Daniela Bota, MD: Based on the data that we just discussed and the FDA approval at the end of 2015 for newly-diagnosed patients, and the previous approval for the current disease, we recommend the device for both categories of patients. The difference is that the FDA approval for the device in newly-diagnosed patients is as a combination therapy, while the FDA approval for the recurrent patients is a single therapeutic modality.

Suriya Jeyapalan, MD, MPH: The device is FDA approved for both newly-diagnosed and recurrent GBMs. And in the recurrent GBM trial, which was the EF-11 trial—which I also participated in at another institution, Beth Israel in Boston—it was approved first. So, that was when we ran the newly-diagnosed trial. Some of the patients in the newly-diagnosed trial, when they recurred, if they were in the control arm, did essentially drop out of the trial and then get the device. It becomes this interesting phenomenon that we have the approval for both in the United States. And so, I give it to them upfront, and I have to say I do give a hard sell based on the results. You’re going to hear more about the results, about the EF-11 final analysis. But, essentially what happened is the 2-year overall survival, in people that got Temodar and the Optune, was 43% versus 30% in the patients that just got the Temodar alone. That’s about a 50% increase if you think about it, and so that’s huge. So, I give a big hard sell upfront. When it comes back in the recurrent setting, I give even a bigger hard sell about how now is the time to do it.
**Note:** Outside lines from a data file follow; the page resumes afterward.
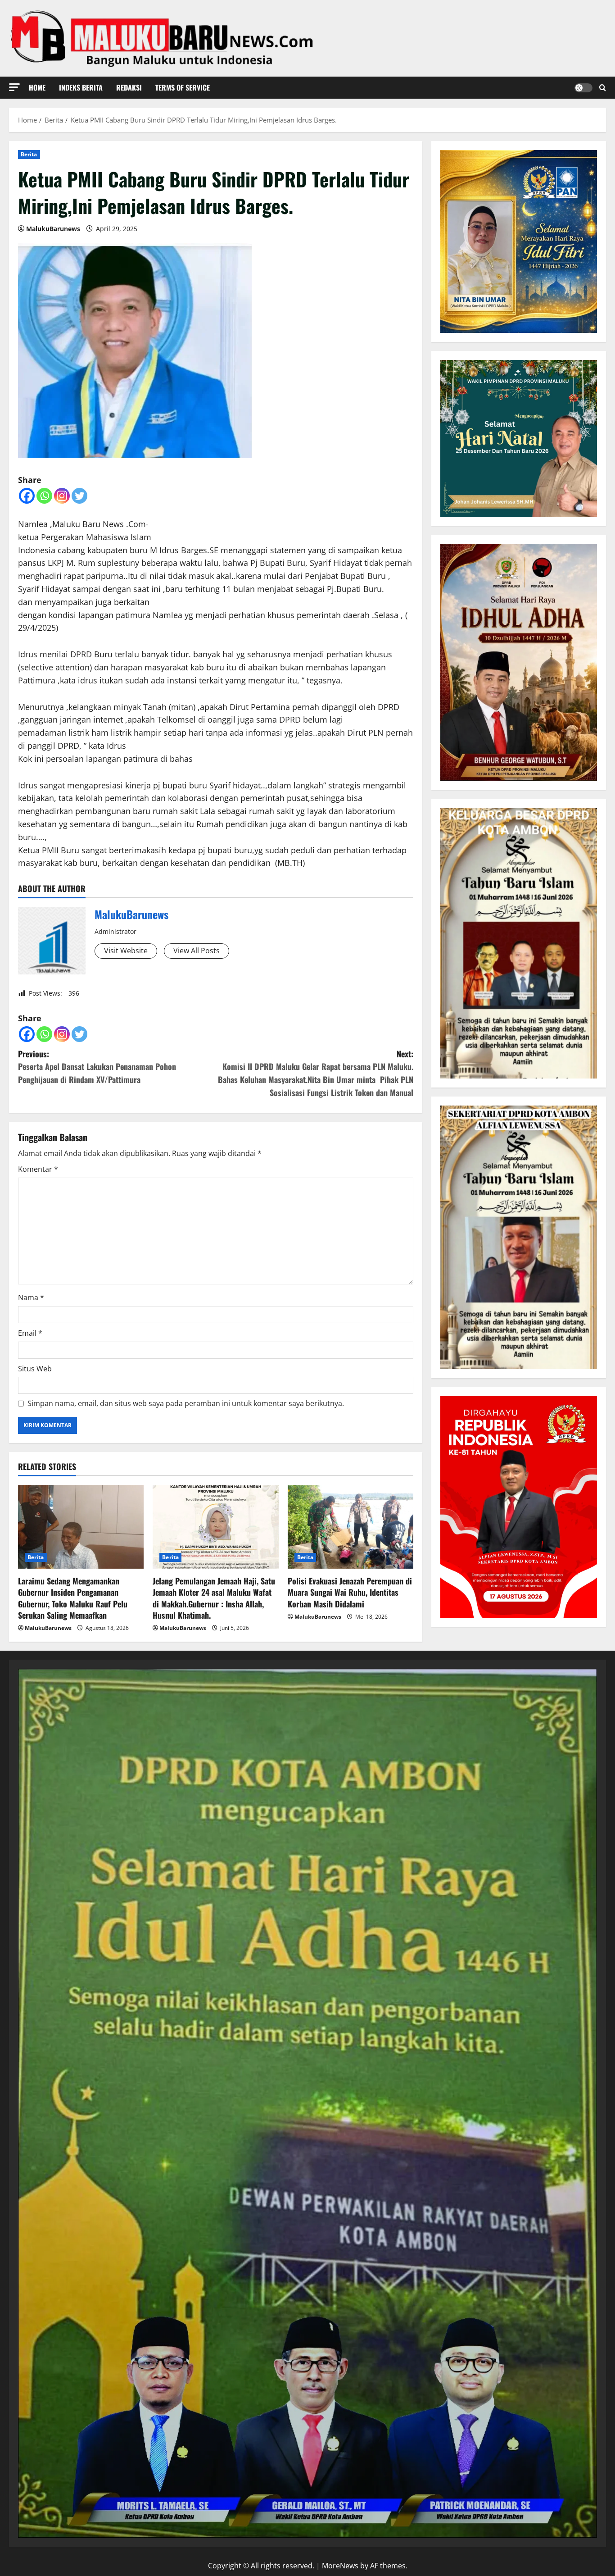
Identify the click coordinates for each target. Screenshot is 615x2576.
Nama (31, 1297)
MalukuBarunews (53, 228)
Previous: (97, 1067)
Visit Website (126, 951)
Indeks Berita (81, 87)
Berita (29, 154)
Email (30, 1333)
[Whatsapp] (44, 496)
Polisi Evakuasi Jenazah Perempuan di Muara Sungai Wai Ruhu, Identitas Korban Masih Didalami (350, 1592)
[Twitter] (79, 496)
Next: (315, 1073)
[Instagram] (62, 496)
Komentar (38, 1169)
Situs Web (35, 1369)
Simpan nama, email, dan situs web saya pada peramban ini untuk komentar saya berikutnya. (185, 1403)
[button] (14, 87)
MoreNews (340, 2566)
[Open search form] (602, 87)
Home (37, 87)
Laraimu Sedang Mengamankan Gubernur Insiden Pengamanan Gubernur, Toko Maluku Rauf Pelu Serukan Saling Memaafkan (72, 1598)
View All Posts (196, 951)
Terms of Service (182, 87)
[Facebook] (27, 496)
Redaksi (129, 87)
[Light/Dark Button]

Maciej Mrugala, MD, PhD, MPH: Based on the recent data, I recommend the device is used in the newly-diagnosed setting in combination with temozolomide after initial treatment with radiation. In recurrent disease, it’s approved but it’s case by case, depending on what is the patient’s individual situation, what the progression looks like, and what kind of drugs have they been on before. So, of course, we discuss it, but not every patient embraces the use of the device at the first recurrence. Some patients feel like they might want to try it, but they feel that they would like to try other options first, like other chemotherapy agents before they try tumor treating fields. I think that, in my practice, I offer this to patients, but most of the patients in the recurrent setting typically want to try something else before they go to tumor treating fields. In newly-diagnosed patients, again, based on the very strong data that we have, a lot of patients are interested. Not everybody actually does it, but I would probably say, in my practice, maybe 60% of patients would consider using it up front, and then 40% are still somewhat reluctant to use it and want to just do temozolomide alone.